*** Opening Quoted passage ***
Family-Based Treatment (FBT) for Adolescents

Family-Based Treatment (FBT) — sometimes called the Maudsley approach — is the most studied intervention for adolescent eating disorders. At PPG, it's a core program of our Center for Eating Disorder Recovery.

The three phases

  • Phase 1 — Full parental control of eating. Parents take complete responsibility for nourishing their adolescent back to a healthy weight. The clinical team meets weekly with the family and consults closely with the pediatrician.
  • Phase 2 — Returning age-appropriate control. As weight restores and the adolescent stabilizes, control of eating gradually returns to the adolescent in developmentally appropriate steps.
  • Phase 3 — Adolescent issues. With the eating disorder no longer dominating, the work shifts to the normal developmental issues that adolescence brings — identity, autonomy, relationships, and the return of typical teen life.
*** Closing Quoted passage ***
*** Opening Data excerpts ***
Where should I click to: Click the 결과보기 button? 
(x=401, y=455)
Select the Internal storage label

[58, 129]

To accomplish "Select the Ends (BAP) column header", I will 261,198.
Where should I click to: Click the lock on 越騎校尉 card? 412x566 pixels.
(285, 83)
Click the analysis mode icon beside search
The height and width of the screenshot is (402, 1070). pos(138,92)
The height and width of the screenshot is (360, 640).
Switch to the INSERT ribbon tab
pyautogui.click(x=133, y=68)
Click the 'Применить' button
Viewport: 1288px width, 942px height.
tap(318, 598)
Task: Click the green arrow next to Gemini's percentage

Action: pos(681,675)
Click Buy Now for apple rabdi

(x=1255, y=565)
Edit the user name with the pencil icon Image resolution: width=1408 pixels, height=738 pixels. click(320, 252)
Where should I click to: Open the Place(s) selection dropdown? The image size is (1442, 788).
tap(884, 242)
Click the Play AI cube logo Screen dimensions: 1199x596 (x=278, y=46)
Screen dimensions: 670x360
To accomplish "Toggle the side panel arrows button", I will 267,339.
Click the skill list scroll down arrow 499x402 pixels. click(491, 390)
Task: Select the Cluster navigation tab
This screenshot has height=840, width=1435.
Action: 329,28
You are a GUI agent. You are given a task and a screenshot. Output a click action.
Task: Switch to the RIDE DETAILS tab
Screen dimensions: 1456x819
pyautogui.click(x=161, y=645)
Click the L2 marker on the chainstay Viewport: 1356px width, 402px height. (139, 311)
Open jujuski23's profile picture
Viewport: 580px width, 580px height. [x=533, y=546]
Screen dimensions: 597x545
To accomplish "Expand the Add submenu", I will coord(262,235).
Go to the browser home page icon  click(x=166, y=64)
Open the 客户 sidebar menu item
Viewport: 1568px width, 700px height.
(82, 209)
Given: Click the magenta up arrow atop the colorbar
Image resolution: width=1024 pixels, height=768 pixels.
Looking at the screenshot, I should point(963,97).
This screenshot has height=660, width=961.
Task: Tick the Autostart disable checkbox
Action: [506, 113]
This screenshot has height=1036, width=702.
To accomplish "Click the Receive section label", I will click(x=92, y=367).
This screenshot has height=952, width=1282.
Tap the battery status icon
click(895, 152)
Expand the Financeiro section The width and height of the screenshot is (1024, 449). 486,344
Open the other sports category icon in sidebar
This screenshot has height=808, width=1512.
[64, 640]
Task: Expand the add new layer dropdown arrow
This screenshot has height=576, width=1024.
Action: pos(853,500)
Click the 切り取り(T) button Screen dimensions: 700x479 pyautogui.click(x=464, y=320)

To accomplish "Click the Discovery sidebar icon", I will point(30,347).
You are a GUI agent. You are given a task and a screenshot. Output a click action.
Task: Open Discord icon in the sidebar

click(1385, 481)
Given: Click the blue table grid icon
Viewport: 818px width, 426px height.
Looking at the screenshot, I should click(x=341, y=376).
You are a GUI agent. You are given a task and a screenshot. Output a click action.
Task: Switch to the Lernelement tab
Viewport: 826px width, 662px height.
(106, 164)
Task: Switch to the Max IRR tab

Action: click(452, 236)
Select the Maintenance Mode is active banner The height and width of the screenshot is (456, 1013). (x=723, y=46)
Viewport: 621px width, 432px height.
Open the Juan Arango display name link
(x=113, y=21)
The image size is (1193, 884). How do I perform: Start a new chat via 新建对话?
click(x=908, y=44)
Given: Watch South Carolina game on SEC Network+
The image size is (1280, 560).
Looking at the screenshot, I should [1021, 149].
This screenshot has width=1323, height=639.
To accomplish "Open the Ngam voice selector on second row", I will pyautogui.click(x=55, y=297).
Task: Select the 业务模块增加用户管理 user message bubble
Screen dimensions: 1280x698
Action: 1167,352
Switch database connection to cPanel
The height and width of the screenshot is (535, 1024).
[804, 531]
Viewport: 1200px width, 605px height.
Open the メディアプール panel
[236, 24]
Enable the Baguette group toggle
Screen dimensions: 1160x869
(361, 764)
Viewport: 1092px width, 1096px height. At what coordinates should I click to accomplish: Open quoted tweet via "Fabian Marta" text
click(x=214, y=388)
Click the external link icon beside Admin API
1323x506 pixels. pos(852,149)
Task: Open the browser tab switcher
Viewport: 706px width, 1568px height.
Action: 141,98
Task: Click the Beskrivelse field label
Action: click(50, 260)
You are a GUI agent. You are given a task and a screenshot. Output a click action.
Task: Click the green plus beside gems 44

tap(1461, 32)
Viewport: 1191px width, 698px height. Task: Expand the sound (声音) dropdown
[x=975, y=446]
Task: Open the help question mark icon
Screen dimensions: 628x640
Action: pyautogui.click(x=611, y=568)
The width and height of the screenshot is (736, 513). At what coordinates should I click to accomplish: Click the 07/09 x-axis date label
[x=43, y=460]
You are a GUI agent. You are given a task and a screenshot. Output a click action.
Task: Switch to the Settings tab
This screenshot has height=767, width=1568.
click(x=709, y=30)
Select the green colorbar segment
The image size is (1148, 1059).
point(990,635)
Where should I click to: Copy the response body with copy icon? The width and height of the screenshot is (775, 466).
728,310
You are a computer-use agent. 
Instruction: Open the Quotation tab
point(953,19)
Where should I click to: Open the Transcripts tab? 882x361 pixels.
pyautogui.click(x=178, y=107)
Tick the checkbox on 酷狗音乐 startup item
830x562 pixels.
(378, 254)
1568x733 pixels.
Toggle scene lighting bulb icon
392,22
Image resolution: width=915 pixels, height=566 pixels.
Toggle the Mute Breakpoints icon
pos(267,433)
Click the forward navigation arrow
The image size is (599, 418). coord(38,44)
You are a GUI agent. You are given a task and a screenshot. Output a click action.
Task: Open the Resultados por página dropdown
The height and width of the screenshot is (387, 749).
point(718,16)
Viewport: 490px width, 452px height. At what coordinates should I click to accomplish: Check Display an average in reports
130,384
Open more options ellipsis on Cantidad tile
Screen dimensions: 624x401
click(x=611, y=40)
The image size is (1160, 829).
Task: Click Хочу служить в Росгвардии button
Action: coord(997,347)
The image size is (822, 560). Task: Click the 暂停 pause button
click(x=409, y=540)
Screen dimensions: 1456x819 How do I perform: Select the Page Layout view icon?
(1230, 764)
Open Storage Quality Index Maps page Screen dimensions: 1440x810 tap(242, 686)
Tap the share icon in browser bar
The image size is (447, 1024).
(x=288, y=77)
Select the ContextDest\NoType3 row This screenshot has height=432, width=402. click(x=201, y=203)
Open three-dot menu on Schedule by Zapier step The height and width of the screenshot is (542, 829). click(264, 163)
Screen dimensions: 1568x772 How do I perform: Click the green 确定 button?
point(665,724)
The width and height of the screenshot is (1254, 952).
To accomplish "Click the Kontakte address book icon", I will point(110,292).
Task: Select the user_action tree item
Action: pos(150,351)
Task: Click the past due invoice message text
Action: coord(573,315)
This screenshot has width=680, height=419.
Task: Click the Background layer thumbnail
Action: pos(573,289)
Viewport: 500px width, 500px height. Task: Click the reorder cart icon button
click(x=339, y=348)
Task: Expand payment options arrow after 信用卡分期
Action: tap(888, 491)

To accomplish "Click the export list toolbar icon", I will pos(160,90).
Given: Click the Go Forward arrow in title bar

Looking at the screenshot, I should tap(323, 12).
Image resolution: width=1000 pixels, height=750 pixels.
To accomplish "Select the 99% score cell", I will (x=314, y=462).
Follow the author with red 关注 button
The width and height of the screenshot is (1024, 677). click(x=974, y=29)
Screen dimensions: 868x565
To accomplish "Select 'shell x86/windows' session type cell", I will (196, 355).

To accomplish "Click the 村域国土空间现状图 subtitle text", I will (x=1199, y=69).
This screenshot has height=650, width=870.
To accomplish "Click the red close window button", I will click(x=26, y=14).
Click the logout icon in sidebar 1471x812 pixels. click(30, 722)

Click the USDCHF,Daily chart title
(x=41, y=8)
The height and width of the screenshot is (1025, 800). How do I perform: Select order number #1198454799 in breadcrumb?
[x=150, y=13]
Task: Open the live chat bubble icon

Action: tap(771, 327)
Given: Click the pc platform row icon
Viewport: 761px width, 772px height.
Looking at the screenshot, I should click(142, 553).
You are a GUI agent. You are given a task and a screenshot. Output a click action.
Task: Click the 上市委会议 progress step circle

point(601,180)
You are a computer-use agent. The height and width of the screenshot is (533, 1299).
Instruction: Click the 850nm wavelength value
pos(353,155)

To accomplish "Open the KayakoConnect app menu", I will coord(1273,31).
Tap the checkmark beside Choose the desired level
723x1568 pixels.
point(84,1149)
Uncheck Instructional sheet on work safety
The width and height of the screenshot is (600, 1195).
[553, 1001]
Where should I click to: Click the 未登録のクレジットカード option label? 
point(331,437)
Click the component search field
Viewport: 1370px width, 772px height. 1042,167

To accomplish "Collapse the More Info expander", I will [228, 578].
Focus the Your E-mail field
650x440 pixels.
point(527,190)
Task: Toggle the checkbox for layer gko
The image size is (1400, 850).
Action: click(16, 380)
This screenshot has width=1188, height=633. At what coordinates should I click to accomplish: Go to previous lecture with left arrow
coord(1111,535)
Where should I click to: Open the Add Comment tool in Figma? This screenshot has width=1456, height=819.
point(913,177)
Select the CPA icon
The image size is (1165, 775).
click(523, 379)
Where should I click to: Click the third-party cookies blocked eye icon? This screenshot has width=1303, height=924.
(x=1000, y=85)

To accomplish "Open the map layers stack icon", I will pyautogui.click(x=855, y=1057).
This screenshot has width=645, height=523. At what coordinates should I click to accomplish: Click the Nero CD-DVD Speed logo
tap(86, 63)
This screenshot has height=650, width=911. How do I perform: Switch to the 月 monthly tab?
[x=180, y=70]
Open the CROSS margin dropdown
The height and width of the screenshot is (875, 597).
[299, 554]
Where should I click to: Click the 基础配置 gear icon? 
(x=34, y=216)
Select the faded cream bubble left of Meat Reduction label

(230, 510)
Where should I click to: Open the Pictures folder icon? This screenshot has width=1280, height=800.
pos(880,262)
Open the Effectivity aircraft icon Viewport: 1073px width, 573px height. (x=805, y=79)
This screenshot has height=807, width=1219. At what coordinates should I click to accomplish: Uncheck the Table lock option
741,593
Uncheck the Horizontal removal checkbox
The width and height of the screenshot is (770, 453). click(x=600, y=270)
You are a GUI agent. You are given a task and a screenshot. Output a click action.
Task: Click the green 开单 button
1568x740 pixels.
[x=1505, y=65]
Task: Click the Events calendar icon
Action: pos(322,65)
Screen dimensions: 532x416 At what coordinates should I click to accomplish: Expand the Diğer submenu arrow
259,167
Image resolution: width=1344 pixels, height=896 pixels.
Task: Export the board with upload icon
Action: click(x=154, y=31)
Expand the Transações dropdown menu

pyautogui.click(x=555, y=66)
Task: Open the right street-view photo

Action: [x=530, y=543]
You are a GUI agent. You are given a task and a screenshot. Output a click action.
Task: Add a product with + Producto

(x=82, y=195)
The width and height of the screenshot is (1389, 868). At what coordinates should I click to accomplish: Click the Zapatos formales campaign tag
*** Closing Data excerpts ***
Questions to answer:
**1)** Please quote the Family-Based Treatment passage above from "The three phases" up to and including "with the pediatrician.".
**2)** Extend the passage on Family-Based Treatment for adolescents from the point where it stops.

Written answers:
**1)**
The three phases

  • Phase 1 — Full parental control of eating. Parents take complete responsibility for nourishing their adolescent back to a healthy weight. The clinical team meets weekly with the family and consults closely with the pediatrician.

**2)**
Who FBT is for

FBT is most strongly evidence-based for adolescents (typically ages 12–18) with anorexia nervosa, and increasingly used for bulimia nervosa and avoidant/restrictive food intake disorder (ARFID). It is most effective when a parent or caregiver is able to be the primary support at meals.

How specialties work together at PPG

FBT at PPG runs alongside our other clinical resources. While the family is in active treatment, siblings can get their own space in our family system work; parents can use individual sessions to process what carrying this is like; and any co-occurring concerns (anxiety, OCD, mood) get addressed in coordinated, parallel care — not handed off to outside providers.